ZooKeeper is a coordination service for distributed applications. It provides a shared hierarchical namespace that is organized like a standard file system. The namespace consists of data registers called znodes, for ZooKeeper data nodes, which are similar to files and directories. A name in the namespace is a sequence of path elements where each element is separated by a / character, such as the path /app1/p_2 shown here:



Namespace

The znode hierarchy is kept in-memory within each ZooKeeper server in order to minimize latency and to provide high throughput of workloads.

The ZooKeeper Ensemble

The ZooKeeper service is replicated across a set of hosts called an ensemble. One of the hosts is designated as the leader, while the other hosts are followers. ZooKeeper uses a leader election process to determine which ZooKeeper server acts as the leader, or master. If the ZooKeeper leader fails, a new leader is automatically chosen to take its place.
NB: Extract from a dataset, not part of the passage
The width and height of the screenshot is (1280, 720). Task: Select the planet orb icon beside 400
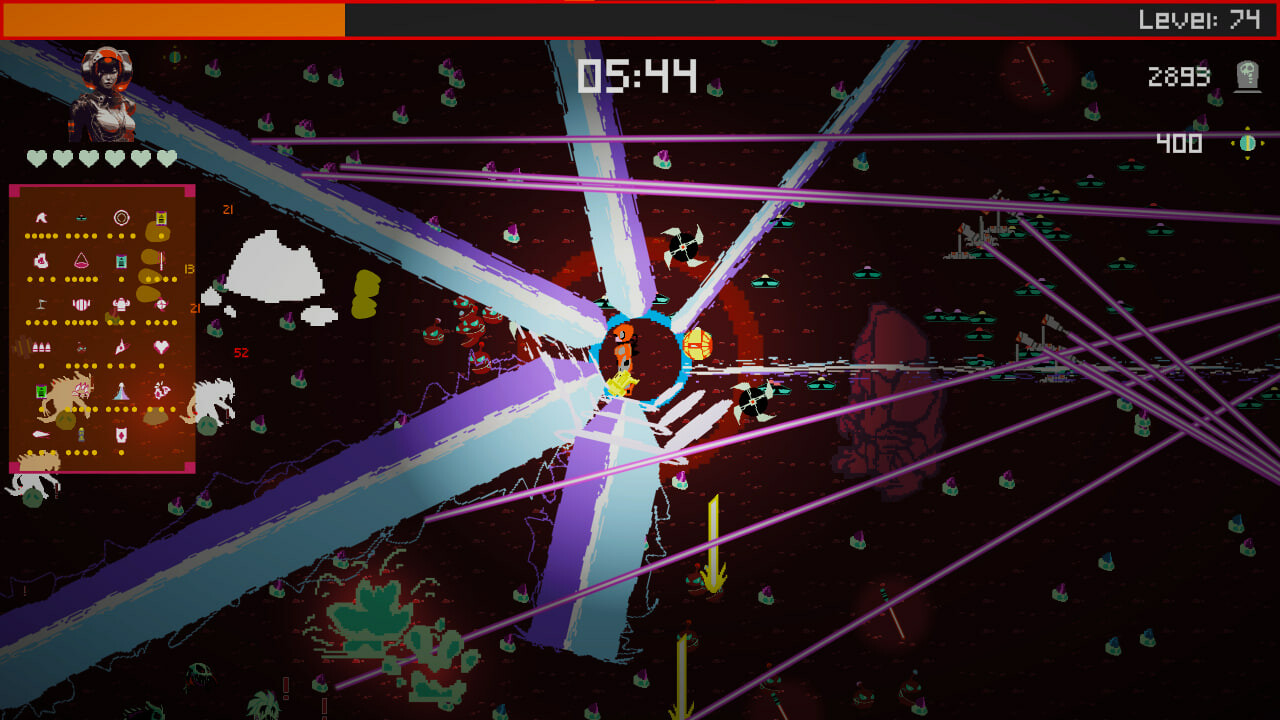pos(1246,144)
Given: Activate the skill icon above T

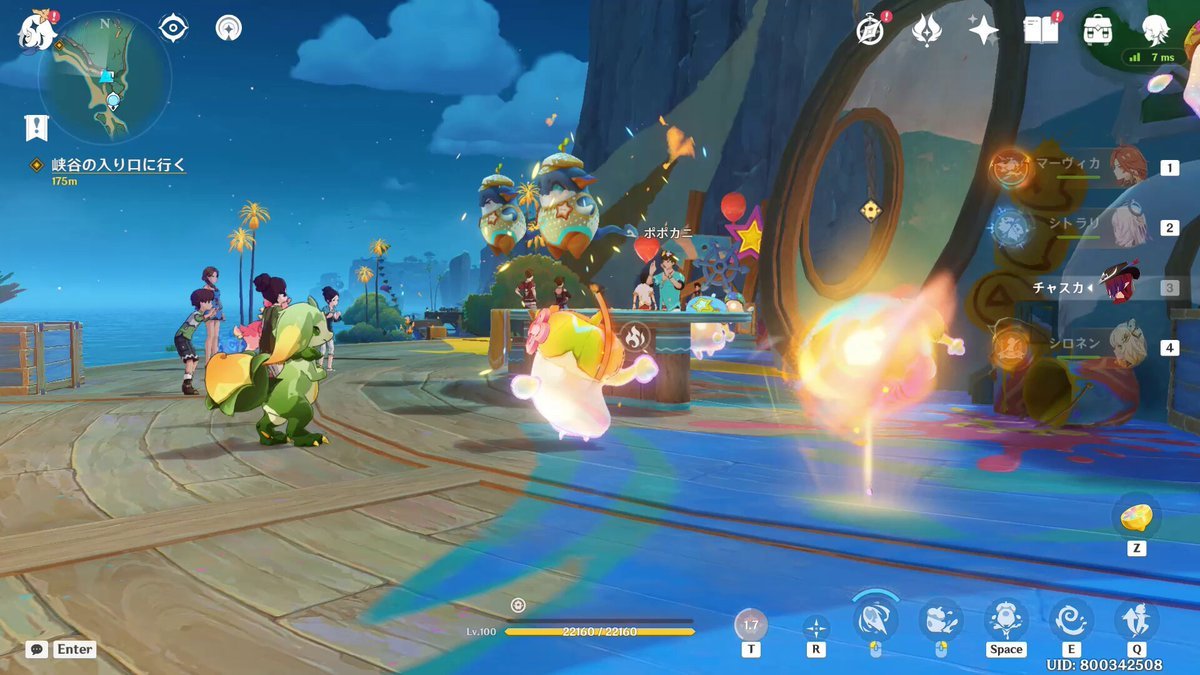Looking at the screenshot, I should (751, 625).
Establishing a ZooKeeper Quorum

As long as a majority (a quorum) of the ZooKeeper servers are available, the Zookeeper service is available. For example, if the ZooKeeper service is configured to run on five nodes, three of them form a quorum. If two nodes fail (or one is taken off-line for maintenance and another one fails), a quorum can still be maintained by the remaining three nodes. An ensemble of five ZooKeeper nodes can tolerate two failures. An ensemble of three ZooKeeper nodes can tolerate only one failure. Because a quorum requires a majority, an ensemble of four ZooKeeper nodes can only tolerate one failure, and therefore offers no advantages over an ensemble of three ZooKeeper nodes. In most cases, you should run three or five ZooKeeper nodes on a cluster. Larger quorum sizes result in slower write operations.

Ensuring Node State Consistency

Each ZooKeeper server maintains a record of all znode write requests in a transaction log on the disk. The ZooKeeper leader issues timestamps to order the write requests, which, when executed, update elements in the shared data store. Each ZooKeeper server must sync transactions to disk and wait for a majority of ZooKeeper servers (a quorum) to acknowledge an update. Once an update is held by a quorum of nodes, a successful response can be returned to clients. By ordering the write requests with timestamps and waiting for a quorum to be established to validate updates, ZooKeeper avoids race conditions and ensures that node state is consistent.